What to work on: What is needed is a word-for-word copy of the records below.

Data under study:
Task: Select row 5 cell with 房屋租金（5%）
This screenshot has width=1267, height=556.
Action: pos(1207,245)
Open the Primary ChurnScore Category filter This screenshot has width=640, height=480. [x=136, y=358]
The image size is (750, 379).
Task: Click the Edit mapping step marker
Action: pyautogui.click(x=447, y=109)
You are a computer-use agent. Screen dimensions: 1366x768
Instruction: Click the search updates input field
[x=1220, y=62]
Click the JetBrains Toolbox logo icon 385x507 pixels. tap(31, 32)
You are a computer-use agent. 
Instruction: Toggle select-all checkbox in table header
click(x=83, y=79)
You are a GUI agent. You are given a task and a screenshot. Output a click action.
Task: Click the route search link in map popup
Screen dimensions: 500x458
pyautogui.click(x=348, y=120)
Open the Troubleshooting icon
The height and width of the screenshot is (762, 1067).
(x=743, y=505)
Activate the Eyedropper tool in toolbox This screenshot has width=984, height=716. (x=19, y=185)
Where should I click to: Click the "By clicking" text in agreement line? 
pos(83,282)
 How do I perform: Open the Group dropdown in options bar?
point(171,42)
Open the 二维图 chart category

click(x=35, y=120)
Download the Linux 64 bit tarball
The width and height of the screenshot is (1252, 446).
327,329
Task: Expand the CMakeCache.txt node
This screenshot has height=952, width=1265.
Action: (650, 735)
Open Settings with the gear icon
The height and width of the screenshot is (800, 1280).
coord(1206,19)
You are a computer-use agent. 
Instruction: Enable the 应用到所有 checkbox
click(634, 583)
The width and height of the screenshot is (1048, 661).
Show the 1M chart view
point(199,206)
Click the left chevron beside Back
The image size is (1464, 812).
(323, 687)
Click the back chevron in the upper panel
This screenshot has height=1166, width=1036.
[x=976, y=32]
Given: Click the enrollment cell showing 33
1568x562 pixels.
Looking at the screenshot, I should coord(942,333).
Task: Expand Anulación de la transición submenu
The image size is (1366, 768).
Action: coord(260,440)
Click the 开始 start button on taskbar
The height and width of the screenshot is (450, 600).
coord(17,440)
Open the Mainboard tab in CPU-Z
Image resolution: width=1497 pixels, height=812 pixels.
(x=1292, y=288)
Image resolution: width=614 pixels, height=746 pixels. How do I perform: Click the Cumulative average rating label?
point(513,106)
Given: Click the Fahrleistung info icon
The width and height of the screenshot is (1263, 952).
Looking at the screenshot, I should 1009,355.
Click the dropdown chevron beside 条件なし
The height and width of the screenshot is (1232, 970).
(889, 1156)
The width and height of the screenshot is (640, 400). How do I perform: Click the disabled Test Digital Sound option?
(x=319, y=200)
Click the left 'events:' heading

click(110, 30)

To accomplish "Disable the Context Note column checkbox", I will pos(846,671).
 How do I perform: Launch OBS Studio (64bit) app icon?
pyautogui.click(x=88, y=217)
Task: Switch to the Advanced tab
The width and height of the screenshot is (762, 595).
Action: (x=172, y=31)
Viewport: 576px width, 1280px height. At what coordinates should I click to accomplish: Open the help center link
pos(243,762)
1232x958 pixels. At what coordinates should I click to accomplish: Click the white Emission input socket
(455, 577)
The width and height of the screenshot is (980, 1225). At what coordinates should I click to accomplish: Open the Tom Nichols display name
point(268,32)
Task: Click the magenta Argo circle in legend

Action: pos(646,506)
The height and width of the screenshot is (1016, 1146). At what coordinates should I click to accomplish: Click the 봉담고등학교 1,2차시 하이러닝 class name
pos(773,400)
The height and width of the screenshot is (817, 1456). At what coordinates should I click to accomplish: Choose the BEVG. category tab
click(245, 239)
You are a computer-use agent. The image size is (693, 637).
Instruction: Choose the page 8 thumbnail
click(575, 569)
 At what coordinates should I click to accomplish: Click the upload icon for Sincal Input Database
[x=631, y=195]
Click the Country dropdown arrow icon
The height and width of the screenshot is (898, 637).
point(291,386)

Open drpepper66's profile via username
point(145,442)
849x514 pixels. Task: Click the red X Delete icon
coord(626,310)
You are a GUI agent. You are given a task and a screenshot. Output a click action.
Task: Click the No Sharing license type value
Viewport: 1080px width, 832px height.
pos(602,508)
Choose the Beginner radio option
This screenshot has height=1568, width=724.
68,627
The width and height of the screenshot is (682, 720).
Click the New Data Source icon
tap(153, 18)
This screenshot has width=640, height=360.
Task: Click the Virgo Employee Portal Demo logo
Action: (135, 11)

Solution for this problem:
Task: Select row 5 cell with 房屋租金（5%）
This screenshot has width=1267, height=556.
Action: pos(1207,245)
Open the Primary ChurnScore Category filter This screenshot has width=640, height=480. [x=136, y=358]
The image size is (750, 379).
Task: Click the Edit mapping step marker
Action: pyautogui.click(x=447, y=109)
You are a computer-use agent. Screen dimensions: 1366x768
Instruction: Click the search updates input field
[x=1220, y=62]
Click the JetBrains Toolbox logo icon 385x507 pixels. tap(31, 32)
You are a computer-use agent. 
Instruction: Toggle select-all checkbox in table header
click(x=83, y=79)
You are a GUI agent. You are given a task and a screenshot. Output a click action.
Task: Click the route search link in map popup
Screen dimensions: 500x458
pyautogui.click(x=348, y=120)
Open the Troubleshooting icon
The height and width of the screenshot is (762, 1067).
(x=743, y=505)
Activate the Eyedropper tool in toolbox This screenshot has width=984, height=716. (x=19, y=185)
Where should I click to: Click the "By clicking" text in agreement line? 
pos(83,282)
 How do I perform: Open the Group dropdown in options bar?
point(171,42)
Open the 二维图 chart category

click(x=35, y=120)
Download the Linux 64 bit tarball
The width and height of the screenshot is (1252, 446).
327,329
Task: Expand the CMakeCache.txt node
This screenshot has height=952, width=1265.
Action: (650, 735)
Open Settings with the gear icon
The height and width of the screenshot is (800, 1280).
coord(1206,19)
You are a computer-use agent. 
Instruction: Enable the 应用到所有 checkbox
click(634, 583)
The width and height of the screenshot is (1048, 661).
Show the 1M chart view
point(199,206)
Click the left chevron beside Back
The image size is (1464, 812).
(323, 687)
Click the back chevron in the upper panel
This screenshot has height=1166, width=1036.
[x=976, y=32]
Given: Click the enrollment cell showing 33
1568x562 pixels.
Looking at the screenshot, I should coord(942,333).
Task: Expand Anulación de la transición submenu
The image size is (1366, 768).
Action: coord(260,440)
Click the 开始 start button on taskbar
The height and width of the screenshot is (450, 600).
coord(17,440)
Open the Mainboard tab in CPU-Z
Image resolution: width=1497 pixels, height=812 pixels.
(x=1292, y=288)
Image resolution: width=614 pixels, height=746 pixels. How do I perform: Click the Cumulative average rating label?
point(513,106)
Given: Click the Fahrleistung info icon
The width and height of the screenshot is (1263, 952).
Looking at the screenshot, I should 1009,355.
Click the dropdown chevron beside 条件なし
The height and width of the screenshot is (1232, 970).
(889, 1156)
The width and height of the screenshot is (640, 400). How do I perform: Click the disabled Test Digital Sound option?
(x=319, y=200)
Click the left 'events:' heading

click(110, 30)

To accomplish "Disable the Context Note column checkbox", I will pos(846,671).
 How do I perform: Launch OBS Studio (64bit) app icon?
pyautogui.click(x=88, y=217)
Task: Switch to the Advanced tab
The width and height of the screenshot is (762, 595).
Action: (x=172, y=31)
Viewport: 576px width, 1280px height. At what coordinates should I click to accomplish: Open the help center link
pos(243,762)
1232x958 pixels. At what coordinates should I click to accomplish: Click the white Emission input socket
(455, 577)
The width and height of the screenshot is (980, 1225). At what coordinates should I click to accomplish: Open the Tom Nichols display name
point(268,32)
Task: Click the magenta Argo circle in legend

Action: pos(646,506)
The height and width of the screenshot is (1016, 1146). At what coordinates should I click to accomplish: Click the 봉담고등학교 1,2차시 하이러닝 class name
pos(773,400)
The height and width of the screenshot is (817, 1456). At what coordinates should I click to accomplish: Choose the BEVG. category tab
click(245, 239)
You are a computer-use agent. The image size is (693, 637).
Instruction: Choose the page 8 thumbnail
click(575, 569)
 At what coordinates should I click to accomplish: Click the upload icon for Sincal Input Database
[x=631, y=195]
Click the Country dropdown arrow icon
The height and width of the screenshot is (898, 637).
point(291,386)

Open drpepper66's profile via username
point(145,442)
849x514 pixels. Task: Click the red X Delete icon
coord(626,310)
You are a GUI agent. You are given a task and a screenshot. Output a click action.
Task: Click the No Sharing license type value
Viewport: 1080px width, 832px height.
pos(602,508)
Choose the Beginner radio option
This screenshot has height=1568, width=724.
68,627
The width and height of the screenshot is (682, 720).
Click the New Data Source icon
tap(153, 18)
This screenshot has width=640, height=360.
Task: Click the Virgo Employee Portal Demo logo
Action: (135, 11)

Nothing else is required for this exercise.